La Ferme Aldo a été fondée d’humble manière par Euclide Lefebvre et son épouse, Madeleine Gagné, en 1963. Ils vivaient alors à Montréal et souhaitaient revenir s’installer dans leur patelin natal, plus près de leurs familles respectives, en Beauce. Le couple a alors jeté son dévolu sur une maison et une terre de 20 hectares à Saint-Lambert-de-Lauzon.
C’est un peu par hasard que le projet agricole s’est amorcé. Mécanicien de formation, Euclide Lefebvre a d’abord envisagé de transformer la vieille grange abandonnée sur sa nouvelle propriété en atelier de mécanique automobile. « C’était son rêve d’avoir son entreprise, raconte son fils Alain. Mais pour commencer, il avait trouvé un emploi de mécanicien à l’extérieur. »

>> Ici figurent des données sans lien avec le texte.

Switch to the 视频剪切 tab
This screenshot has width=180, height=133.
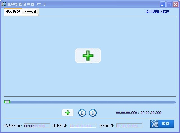point(13,11)
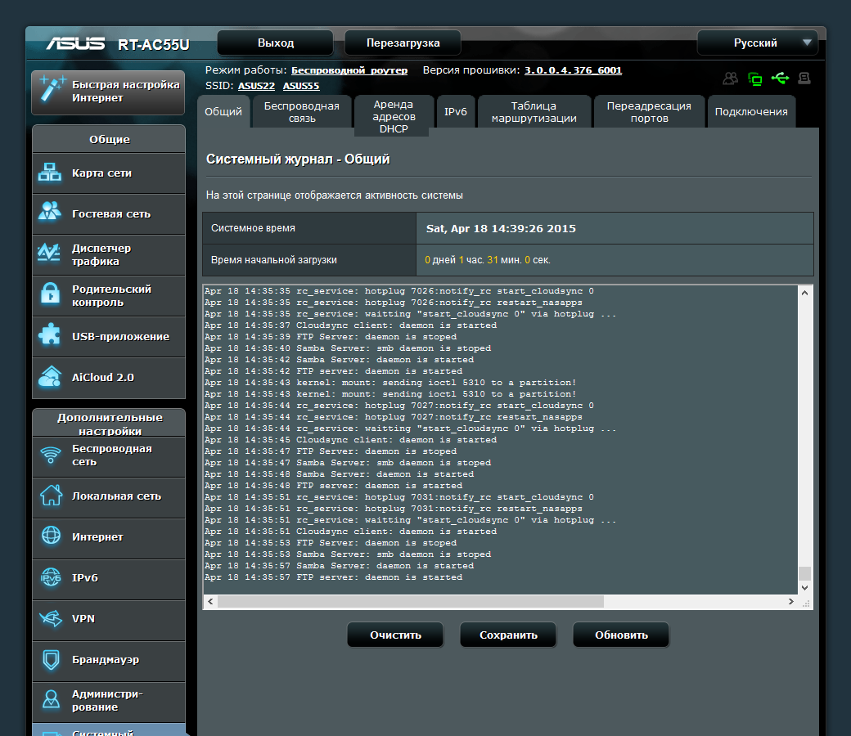
Task: Open Firewall (Брандмауэр) shield icon
Action: pos(50,659)
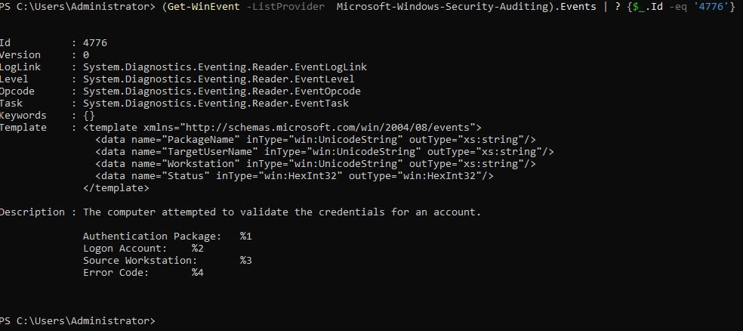Click the bottom PowerShell prompt line
Viewport: 743px width, 331px height.
click(77, 321)
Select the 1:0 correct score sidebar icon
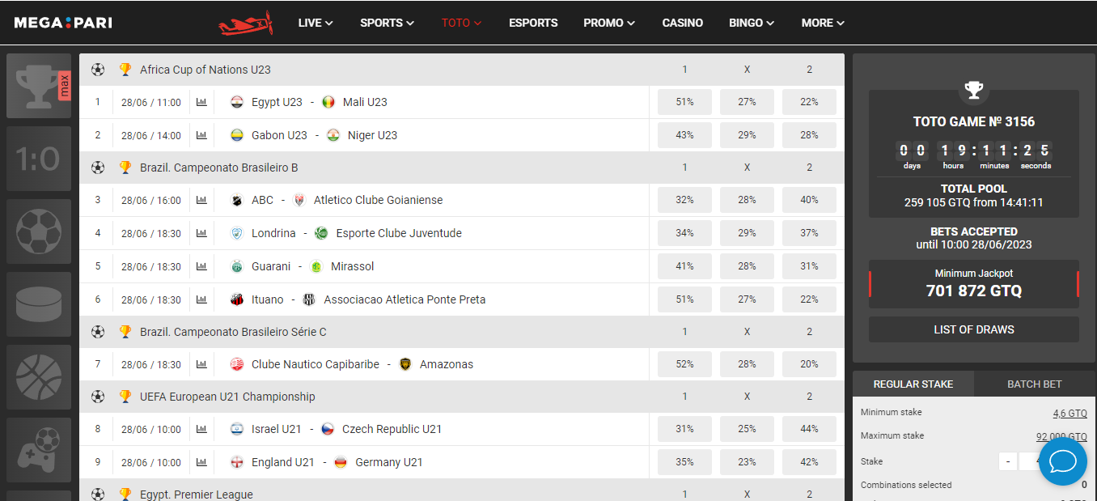Image resolution: width=1097 pixels, height=501 pixels. point(39,159)
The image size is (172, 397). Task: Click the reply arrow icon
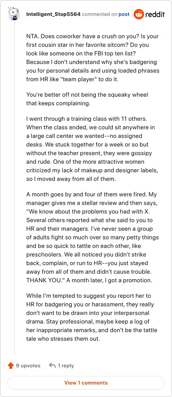click(x=52, y=366)
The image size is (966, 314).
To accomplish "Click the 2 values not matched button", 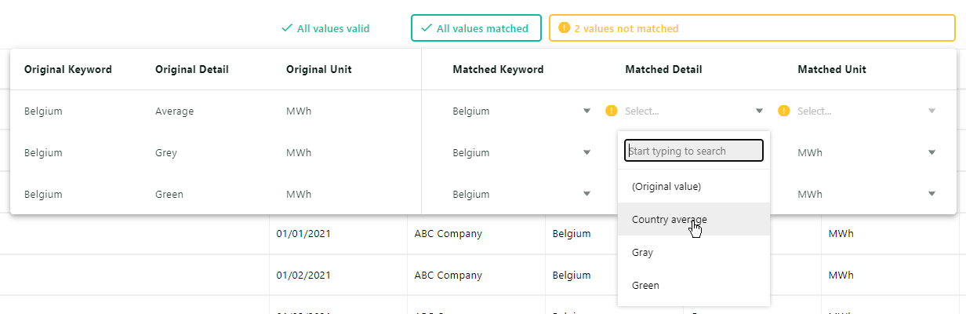I will (x=752, y=28).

Puisque la vieille grange restait vide, les membres de sa famille, des agriculteurs, se sont empressés d’y emmener quelques vaches afin que le bâtiment « serve à quelque chose », rapporte-t-il. Au fil des ans, d’autres vaches se sont ajoutées au troupeau, suivies de quelques cochons, jusqu’à ce que la petite ferme devienne rentable après l’acquisition de quelques terres voisines. « Mes parents réinvestissaient l’argent qu’ils gagnaient dans la ferme. Ils étaient très travaillants et n’ont jamais calculé leurs heures. »

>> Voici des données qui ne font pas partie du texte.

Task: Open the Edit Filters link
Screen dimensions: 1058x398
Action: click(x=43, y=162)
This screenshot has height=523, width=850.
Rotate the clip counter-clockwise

Ce projet imprévu a aussi permis à Euclide d’exploiter ses compétences en mécanique en fabriquant différents appareils pour l’aider dans son travail. « Il construisait des épandeurs à fumier de A à Z. Il nous disait toujours : ‘‘Si c’est fait par du monde, on est capable de le faire’’. Je pense que s’il était né de nos jours, ç’aurait probablement été un ingénieur mécanique », observe celui qui dit avoir hérité de ce petit côté inventif de son père.
Tout ou rien
En 1988, alors qu’ils avaient respectivement 24 et 19 ans, Donald et Alain ont pris la relève de l’entreprise familiale, qui comptait des élevages porcins et une production laitière de 30 vaches. Ils souhaitaient d’abord ne racheter que le volet porcin, mais ils se sont retrouvés, malgré leur jeune âge, propriétaires de tout. « Notre père nous a dit : ‘‘Vous êtes prêts, alors si vous achetez la ferme, c’est tout ou rien’’. Il ne voulait pas être dans nos pattes », se remémore le plus jeune des deux.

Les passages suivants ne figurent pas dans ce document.